The different methods of play therapy are all child-led. “Maybe one child comes in and they’re really drawn to the sand tray, while another will want to go outside and pick berries with their therapist,” Vanwert said. “Many also benefit from using dolls or figurines to act out traumatic events in their life they are working through, such as their parents’ divorce.”

She said research shows when children are playing, especially within the presence of a safe adult, they rewire neural pathways. This results in better educational outcomes and healthier attachments. 

“Overall, it helps them reground into a fuller sense of self, so they can continue to be the little humans they’re meant to be,” Vanwert said.

Vanwert comes from a multifaceted background: an undergraduate in psychology, a master’s degree in business, a soon-to-be doctorate in anthropology, 10 years of military service, and parenthood. Of that list, the latter has been most influential in her work with Jumping Mouse. 

“Since having children and experiencing the challenges that come with the territory, I have a deeper appreciation for how much energy it takes to raise them,” she said.5

“I think a lot of parents experience a sense of loneliness. It takes a village, and not everyone has that.”

Because of this, Jumping Mouse aims to be the support network that these young families need, providing a multitude of resources not only at their Sheridan Street location, but throughout the Port Townsend, Chimacum, and Brinnon school districts.

Kimberley Gorman, executive director, works closely with primary and elementary school teachers to help them understand the needs of their students. Gorman offers them problem-solving tools and ideas for supporting children and families affected by trauma, discusses the barriers to implementing that support, and encourages self-compassion throughout the process. 

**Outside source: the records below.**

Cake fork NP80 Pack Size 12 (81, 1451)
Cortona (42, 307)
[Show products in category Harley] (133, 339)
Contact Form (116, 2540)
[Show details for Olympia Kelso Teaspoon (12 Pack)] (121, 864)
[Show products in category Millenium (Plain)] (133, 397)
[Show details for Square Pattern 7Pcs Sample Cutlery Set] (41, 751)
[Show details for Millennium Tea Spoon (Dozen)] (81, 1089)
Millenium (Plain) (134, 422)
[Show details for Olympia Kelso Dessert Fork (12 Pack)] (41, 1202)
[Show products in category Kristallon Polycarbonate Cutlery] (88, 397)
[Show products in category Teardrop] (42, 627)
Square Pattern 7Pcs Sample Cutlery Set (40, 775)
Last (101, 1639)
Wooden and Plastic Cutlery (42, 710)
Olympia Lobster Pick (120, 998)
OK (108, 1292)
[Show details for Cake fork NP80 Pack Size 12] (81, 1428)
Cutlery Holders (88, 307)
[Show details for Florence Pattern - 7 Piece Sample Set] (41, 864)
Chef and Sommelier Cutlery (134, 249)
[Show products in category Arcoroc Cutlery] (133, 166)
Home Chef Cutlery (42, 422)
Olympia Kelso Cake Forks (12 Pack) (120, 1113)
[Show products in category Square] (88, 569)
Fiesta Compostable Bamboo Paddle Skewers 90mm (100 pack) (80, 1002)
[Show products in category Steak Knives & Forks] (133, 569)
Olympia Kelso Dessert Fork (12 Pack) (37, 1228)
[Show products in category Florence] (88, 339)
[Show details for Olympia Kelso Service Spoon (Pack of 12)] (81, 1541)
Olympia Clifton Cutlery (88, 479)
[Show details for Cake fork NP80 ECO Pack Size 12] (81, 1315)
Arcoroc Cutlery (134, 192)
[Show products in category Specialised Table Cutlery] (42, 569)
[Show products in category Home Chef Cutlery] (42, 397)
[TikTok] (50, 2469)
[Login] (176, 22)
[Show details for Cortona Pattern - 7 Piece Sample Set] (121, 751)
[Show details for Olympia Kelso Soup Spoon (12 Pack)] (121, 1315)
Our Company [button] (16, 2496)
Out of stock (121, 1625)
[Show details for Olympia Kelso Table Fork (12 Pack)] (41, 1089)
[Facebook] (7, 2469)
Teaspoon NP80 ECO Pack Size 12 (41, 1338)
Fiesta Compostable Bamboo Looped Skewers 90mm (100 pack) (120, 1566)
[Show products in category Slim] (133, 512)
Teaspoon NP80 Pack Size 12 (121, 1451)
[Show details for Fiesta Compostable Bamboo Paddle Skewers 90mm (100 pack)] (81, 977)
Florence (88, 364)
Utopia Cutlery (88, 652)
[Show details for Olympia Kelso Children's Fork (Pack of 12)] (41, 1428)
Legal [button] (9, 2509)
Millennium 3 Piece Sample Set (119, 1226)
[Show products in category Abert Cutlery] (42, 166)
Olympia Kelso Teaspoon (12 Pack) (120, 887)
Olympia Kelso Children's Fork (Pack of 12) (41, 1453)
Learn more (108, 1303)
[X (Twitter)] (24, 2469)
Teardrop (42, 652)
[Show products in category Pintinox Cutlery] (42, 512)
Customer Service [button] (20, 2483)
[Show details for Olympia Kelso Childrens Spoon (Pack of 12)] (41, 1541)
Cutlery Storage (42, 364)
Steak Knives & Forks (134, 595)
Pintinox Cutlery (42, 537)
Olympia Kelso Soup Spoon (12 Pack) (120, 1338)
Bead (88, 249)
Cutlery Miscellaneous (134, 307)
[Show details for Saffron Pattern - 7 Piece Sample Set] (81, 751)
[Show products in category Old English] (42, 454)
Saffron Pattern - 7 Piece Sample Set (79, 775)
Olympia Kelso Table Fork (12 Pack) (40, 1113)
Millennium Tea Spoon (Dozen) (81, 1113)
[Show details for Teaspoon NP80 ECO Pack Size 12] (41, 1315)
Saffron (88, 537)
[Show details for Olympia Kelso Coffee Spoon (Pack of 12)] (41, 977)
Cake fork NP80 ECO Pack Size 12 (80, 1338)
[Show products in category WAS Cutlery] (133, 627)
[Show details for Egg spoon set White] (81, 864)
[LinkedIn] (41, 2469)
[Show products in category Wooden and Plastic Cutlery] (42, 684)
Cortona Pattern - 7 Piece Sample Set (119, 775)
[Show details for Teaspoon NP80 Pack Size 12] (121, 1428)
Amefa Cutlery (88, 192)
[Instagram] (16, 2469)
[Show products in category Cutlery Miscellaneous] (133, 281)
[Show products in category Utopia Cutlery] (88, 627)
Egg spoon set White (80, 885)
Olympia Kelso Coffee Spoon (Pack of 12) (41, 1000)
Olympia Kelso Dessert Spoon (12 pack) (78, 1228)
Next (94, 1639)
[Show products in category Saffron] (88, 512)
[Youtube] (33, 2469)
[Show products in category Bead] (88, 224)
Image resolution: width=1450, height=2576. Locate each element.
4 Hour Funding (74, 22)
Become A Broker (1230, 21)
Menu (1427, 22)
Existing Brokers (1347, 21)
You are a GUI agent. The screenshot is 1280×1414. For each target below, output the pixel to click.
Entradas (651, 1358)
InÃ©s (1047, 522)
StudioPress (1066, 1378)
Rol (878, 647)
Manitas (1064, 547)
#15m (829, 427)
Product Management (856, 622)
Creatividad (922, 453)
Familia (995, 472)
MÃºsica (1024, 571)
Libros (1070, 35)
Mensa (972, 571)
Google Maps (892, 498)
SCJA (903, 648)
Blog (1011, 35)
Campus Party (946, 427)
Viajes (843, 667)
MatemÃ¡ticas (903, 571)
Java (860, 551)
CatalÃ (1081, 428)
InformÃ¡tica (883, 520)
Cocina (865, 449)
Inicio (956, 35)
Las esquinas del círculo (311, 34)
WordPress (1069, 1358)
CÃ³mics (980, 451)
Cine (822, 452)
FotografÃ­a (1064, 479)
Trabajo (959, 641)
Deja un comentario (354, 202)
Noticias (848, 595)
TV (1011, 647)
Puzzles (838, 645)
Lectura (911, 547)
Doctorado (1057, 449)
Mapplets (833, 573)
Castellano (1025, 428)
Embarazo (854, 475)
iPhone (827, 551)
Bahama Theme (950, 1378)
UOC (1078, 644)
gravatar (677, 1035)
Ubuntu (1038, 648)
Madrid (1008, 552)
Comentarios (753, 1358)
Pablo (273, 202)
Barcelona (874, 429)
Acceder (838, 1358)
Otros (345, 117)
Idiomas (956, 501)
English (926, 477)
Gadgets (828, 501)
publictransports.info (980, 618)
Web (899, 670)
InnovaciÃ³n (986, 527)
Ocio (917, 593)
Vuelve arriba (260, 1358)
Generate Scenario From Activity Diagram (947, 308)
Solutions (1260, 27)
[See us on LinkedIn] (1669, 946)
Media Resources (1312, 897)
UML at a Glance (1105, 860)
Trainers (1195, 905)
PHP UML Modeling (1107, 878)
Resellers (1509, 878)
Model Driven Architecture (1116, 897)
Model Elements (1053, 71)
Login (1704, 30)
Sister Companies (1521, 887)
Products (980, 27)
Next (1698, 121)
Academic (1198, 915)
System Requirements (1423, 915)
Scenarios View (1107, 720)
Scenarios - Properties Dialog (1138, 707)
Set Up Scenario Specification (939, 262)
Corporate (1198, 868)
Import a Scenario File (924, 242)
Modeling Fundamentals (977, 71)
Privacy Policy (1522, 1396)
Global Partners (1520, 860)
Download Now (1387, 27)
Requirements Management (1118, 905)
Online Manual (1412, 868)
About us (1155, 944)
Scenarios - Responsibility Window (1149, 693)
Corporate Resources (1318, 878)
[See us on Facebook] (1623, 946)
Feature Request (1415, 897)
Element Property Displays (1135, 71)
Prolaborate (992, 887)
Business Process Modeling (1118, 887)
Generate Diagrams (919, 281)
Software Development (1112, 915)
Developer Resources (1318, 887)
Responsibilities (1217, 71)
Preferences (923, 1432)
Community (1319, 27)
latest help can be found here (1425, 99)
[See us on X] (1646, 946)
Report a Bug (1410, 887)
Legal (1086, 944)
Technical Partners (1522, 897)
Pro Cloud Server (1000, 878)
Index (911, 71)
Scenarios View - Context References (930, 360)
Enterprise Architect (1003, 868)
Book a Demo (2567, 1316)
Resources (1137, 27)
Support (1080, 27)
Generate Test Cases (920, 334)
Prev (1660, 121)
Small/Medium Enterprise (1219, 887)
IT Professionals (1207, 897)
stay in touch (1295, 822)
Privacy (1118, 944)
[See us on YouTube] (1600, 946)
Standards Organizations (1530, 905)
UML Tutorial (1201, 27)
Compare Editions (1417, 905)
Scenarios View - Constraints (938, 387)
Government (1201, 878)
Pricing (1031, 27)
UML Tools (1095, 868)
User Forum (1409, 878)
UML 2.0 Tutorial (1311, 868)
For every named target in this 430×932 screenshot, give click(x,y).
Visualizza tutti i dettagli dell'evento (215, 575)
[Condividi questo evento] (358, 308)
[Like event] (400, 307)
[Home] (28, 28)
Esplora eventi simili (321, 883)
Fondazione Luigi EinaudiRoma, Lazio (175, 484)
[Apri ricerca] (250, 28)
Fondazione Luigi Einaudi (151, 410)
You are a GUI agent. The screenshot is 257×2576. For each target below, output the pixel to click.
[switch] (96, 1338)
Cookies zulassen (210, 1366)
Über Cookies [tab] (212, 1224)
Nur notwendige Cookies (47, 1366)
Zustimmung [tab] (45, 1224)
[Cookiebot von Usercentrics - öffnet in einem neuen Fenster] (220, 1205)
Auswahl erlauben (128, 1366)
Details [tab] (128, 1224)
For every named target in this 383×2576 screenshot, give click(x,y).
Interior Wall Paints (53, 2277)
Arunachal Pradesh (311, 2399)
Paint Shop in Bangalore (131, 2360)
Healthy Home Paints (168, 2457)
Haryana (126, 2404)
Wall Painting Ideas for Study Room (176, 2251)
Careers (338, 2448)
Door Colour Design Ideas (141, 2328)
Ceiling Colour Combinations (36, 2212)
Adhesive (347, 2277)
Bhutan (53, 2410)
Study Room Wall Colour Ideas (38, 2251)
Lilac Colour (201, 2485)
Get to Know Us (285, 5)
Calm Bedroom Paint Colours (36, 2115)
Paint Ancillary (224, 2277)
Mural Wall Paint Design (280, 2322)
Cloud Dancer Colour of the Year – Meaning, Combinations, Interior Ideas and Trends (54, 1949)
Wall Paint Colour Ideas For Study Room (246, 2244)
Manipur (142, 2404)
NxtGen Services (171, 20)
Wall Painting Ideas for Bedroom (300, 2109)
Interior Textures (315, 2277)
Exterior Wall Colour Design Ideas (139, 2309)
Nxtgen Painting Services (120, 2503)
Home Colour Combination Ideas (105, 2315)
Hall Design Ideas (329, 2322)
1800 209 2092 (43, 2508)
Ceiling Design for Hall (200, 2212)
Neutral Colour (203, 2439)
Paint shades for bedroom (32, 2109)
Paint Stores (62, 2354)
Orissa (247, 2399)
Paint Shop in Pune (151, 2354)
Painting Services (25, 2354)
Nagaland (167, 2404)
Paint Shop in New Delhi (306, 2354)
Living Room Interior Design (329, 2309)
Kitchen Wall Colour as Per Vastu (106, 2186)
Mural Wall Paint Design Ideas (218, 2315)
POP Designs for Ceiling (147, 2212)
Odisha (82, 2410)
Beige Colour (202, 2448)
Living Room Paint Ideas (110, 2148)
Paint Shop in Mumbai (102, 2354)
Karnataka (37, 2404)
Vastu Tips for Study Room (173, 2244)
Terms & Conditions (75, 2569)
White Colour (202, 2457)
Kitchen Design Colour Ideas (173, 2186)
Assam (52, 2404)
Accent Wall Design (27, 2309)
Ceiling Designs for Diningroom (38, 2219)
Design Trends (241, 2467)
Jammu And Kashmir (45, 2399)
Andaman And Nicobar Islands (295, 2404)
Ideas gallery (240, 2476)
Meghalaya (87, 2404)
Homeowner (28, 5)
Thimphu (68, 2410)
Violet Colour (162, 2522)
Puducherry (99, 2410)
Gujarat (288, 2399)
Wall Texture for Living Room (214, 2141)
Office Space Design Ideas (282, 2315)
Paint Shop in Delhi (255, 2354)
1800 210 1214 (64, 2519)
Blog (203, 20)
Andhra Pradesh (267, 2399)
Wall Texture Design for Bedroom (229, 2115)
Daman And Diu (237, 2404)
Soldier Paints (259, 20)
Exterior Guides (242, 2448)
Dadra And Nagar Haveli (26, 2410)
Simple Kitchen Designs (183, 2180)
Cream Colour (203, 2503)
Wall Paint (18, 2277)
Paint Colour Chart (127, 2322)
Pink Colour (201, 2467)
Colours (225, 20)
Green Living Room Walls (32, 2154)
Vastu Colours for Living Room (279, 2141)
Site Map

“Our post-pandemic community has seen an uptick in generalized anxiety,” said Vanwert. “Children aren’t necessarily in the same developmental space that we would have expected five years ago. Learning to navigate this new, unprecedented landscape of mental health is hard. That’s why it’s extra important that people know we are here, as a resource.”

A few things set Jumping Mouse apart from traditional therapy. 

“We have about 17 on staff, 13 of which are therapists. We see a hundred children per week. When a therapist works with a child, it’s every week at the same time, in the same room. We keep the routine stable to develop a consistent relationship,” Vanwert said.

The therapist will also generally meet with the parents once a month. While ensuring confidentiality, they provide guidance to caregivers on how they can best support their child. 

Jumping Mouse also runs a thriving internship program. 

“Many of our staff therapists were interns here in the past,” Vanwert said. 

“They have smaller caseloads to make sure they are honoring their experience, that they are addressing their own internal biases, and that they’re able to separate what’s activating in themselves versus what’s showing up in a child,” she said. 

These interns work as closely with their licensed supervisors as they do with the kids, resulting in a smooth, confident transition from the program into a career.